My mother taught by example not to waste, so when a garment came out too big, I took it in. When the sides of a frustrating zipper didn’t close evenly at the top, I trimmed down one side of the band, or wore a shirt out to cover the flaw. An accidental hole was incorporated into the design by using a homemade patch in the shape of a heart or flower. For me, sewing was an expression, a joy, a useful way to fill my time. That’s why my less-than-perfect classroom grade didn’t bother me. 

Many years later in an art class, I learned about Japanese concept of wabi-sabi, of embracing mistakes, and I realized I’d been practicing the art all along. For instance, my garden is a lovely tumble of imperfection. Some parts of the happy family home I’ve worked at for more than two and a half decades are a mesh of mistakes, but beautiful anyway.

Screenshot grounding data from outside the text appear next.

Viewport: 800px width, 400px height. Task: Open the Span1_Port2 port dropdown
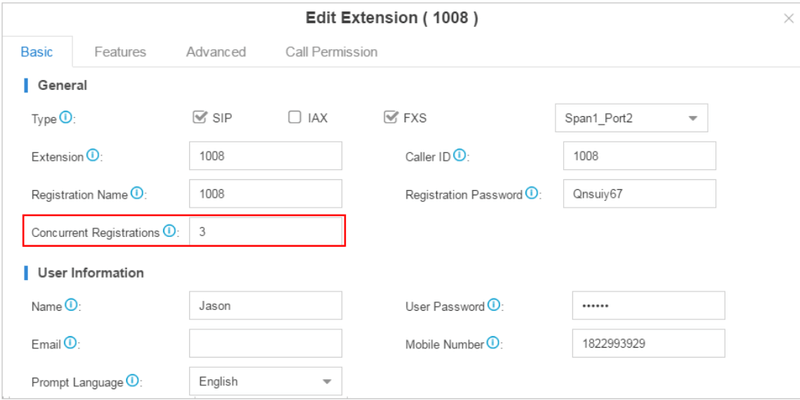pos(630,118)
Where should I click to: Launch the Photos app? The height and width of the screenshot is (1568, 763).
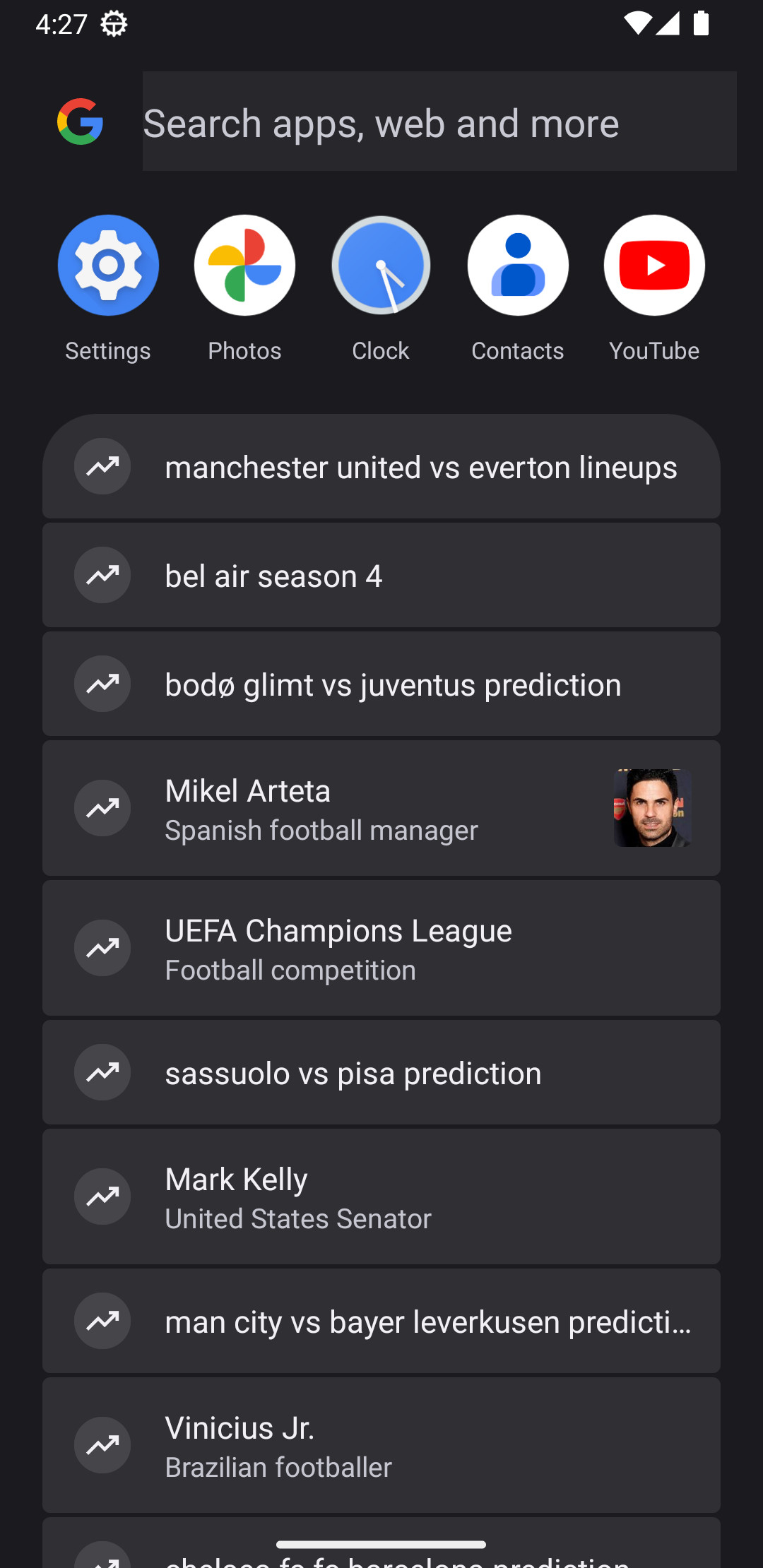[x=244, y=266]
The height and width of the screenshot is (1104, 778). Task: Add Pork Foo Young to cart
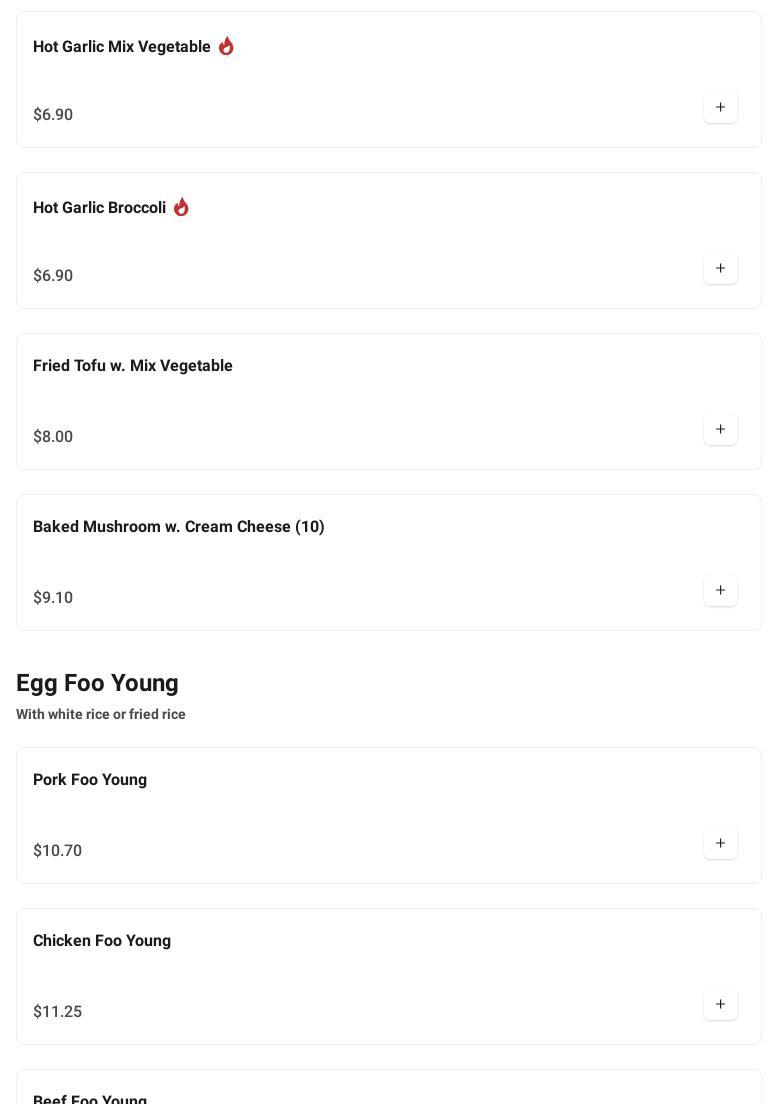pyautogui.click(x=720, y=843)
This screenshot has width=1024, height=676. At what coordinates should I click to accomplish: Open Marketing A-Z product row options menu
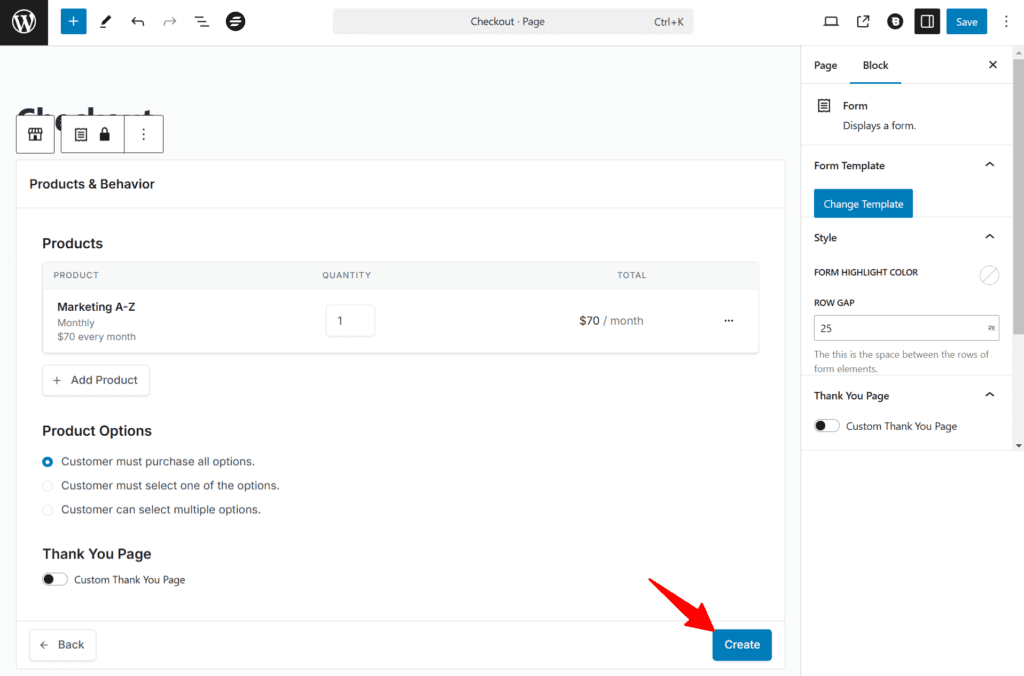pyautogui.click(x=728, y=321)
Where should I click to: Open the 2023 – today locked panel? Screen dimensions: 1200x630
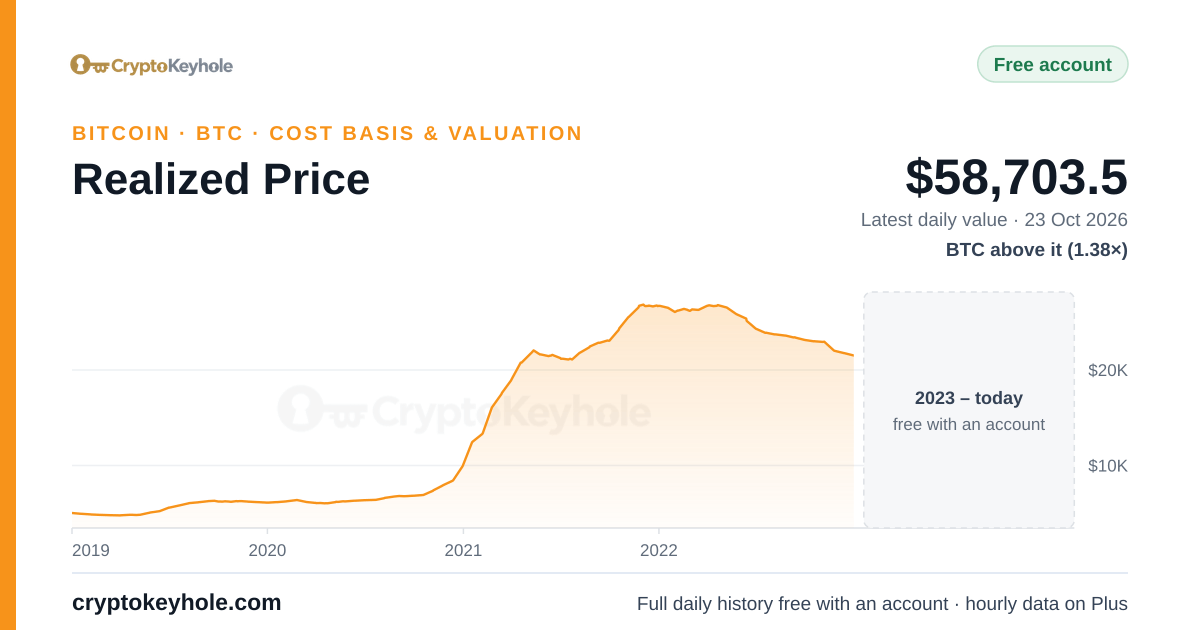(969, 410)
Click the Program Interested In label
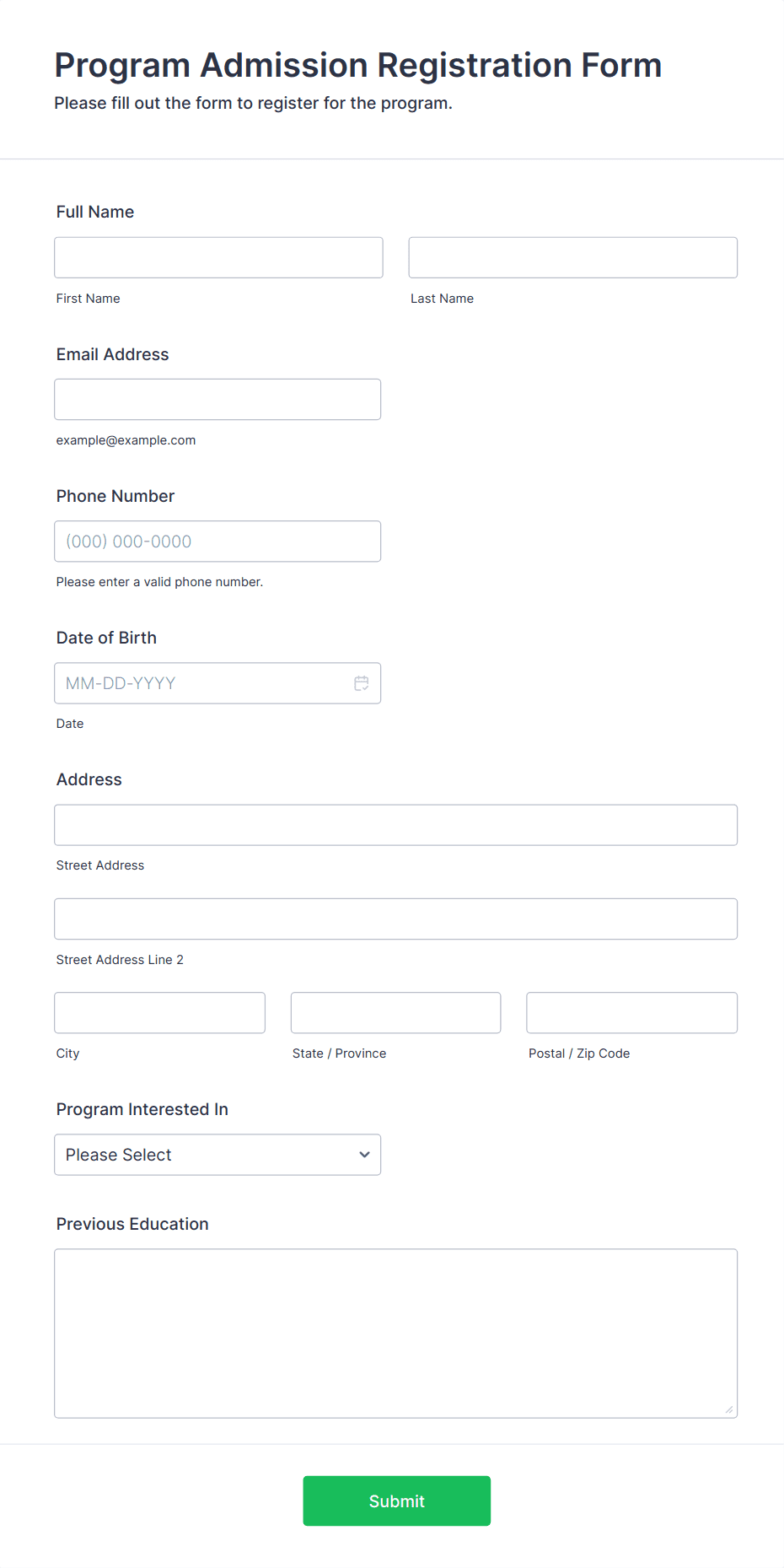 tap(142, 1109)
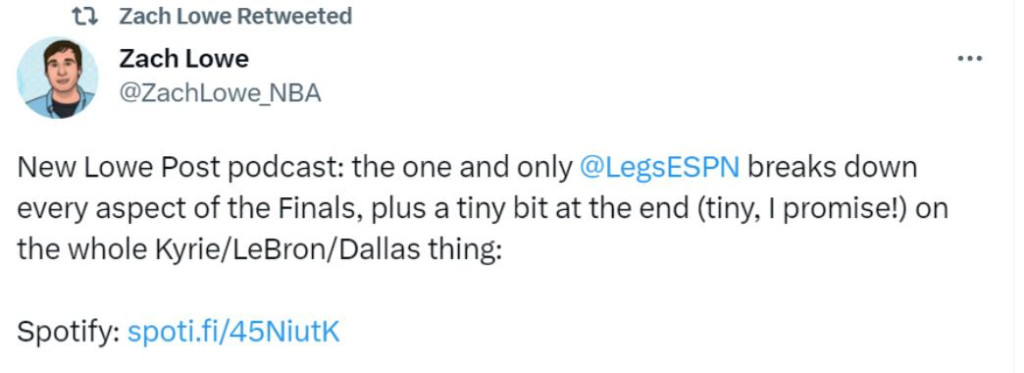Image resolution: width=1024 pixels, height=373 pixels.
Task: Open Zach Lowe's cartoon avatar picture
Action: point(57,78)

Wabi-sabi is the art of embracing life as it comes, and creating beauty with the happenstance.

In Japan, pottery cracks may be mended with seams of gold, generating strength and making use of the broken. Here in my American life, I might interpret wabi-sabi as looking for the silver lining in a bad situation. Or finding strength in my weakest moments – – and transforming loss. I might slather more butter on a too-dry slice of home baked bread, or decide that even weeds look pretty when in bloom. And there are plenty of weeds. They also attract beneficial insects.

Mrs. Horne could have used a little wabi-sabi. One day, she singled out a student who had joined our class mid-term. She called attention to the “dull blue blouse” the girl wore each day, and the “dirt-caked jeans” Mrs. Horne figured she never washed.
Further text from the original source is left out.